Consider, for instance, the many different ways (some are sketched in Chapters 4 and 5) in which Kekule could have seen snakes as suggesting ring-molecules. Think of the rich analogy-mapping in Coleridge's mind, which drew on naval memoirs, travellers' tales, and scientific reports to generate the imagery of The Ancient Mariner (Chapter 6). Bear in mind the mental complexities (outlined in Chapter 7) of generating an elegant story-line, or improvising a jazz-melody. And remember the many ways in which random events (the mutations described in Chapter 8, or the serendipities cited in Chapter 9) may be integrated into pre-existing conceptual spaces with creative effect.

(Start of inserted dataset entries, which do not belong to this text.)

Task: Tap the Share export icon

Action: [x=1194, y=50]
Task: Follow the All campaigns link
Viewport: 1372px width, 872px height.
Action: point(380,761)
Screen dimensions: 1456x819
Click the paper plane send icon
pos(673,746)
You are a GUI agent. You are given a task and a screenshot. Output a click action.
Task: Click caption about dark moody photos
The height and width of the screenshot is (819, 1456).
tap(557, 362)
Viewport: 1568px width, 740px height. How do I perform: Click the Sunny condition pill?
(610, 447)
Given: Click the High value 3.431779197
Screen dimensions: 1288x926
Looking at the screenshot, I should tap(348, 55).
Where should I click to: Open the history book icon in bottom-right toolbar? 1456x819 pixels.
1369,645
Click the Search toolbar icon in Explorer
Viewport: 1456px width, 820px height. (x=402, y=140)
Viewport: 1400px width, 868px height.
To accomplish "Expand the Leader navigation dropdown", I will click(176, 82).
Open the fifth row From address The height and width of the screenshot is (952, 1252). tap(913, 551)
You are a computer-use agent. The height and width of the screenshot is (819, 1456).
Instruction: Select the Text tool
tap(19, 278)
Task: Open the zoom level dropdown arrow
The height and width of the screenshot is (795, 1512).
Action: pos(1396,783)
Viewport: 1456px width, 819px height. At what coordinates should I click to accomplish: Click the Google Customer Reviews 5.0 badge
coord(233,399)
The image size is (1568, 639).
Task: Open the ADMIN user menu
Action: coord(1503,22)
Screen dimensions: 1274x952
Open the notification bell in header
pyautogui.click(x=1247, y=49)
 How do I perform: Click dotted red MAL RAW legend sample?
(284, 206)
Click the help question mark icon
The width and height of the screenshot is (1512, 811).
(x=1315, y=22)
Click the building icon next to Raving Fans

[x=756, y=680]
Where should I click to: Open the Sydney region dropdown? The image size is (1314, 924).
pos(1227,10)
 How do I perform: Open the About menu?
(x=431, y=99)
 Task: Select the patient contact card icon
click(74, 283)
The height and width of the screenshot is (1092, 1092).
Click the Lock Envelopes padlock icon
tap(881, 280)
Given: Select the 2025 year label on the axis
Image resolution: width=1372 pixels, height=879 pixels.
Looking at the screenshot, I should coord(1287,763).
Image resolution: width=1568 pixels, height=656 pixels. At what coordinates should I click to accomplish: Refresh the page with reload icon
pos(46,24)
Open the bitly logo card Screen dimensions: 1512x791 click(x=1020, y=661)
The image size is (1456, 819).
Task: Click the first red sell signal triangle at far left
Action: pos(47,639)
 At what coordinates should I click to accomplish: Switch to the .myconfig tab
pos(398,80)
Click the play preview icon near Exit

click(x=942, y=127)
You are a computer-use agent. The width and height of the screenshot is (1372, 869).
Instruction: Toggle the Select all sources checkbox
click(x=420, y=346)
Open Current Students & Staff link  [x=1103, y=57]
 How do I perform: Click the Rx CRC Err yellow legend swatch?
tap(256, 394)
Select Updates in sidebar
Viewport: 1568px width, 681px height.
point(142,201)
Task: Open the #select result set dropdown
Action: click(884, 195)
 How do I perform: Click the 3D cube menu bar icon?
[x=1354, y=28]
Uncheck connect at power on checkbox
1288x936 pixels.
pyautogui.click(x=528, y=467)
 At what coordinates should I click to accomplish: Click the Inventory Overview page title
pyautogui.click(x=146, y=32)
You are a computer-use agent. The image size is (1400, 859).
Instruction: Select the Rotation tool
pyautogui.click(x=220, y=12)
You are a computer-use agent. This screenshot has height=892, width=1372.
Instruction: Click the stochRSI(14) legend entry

Writing about Coleridge's imagery, Livingston Lowes said: "I am not forgetting beauty. It is because the worth of beauty is transcendent that the subtle ways of the power that achieves it are transcendently worth searching out." His words apply not only to literary studies of creativity, but to scientific enquiry too. A scientific psychology, whether computational or not, allows us plenty of room to wonder at Mozart, or at our friends' jokes. Psychology leaves poetry in place. Indeed, it adds a new dimension to our awe on encountering creative ideas, for it helps us to see the richness, and yet the discipline, of the underlying mental processes.
To understand, even to demystify, is not necessarily to denigrate. A scientific explanation of creativity shows how extraordinary is the ordinary person's mind. We are, after all, humans -- not hoverflies.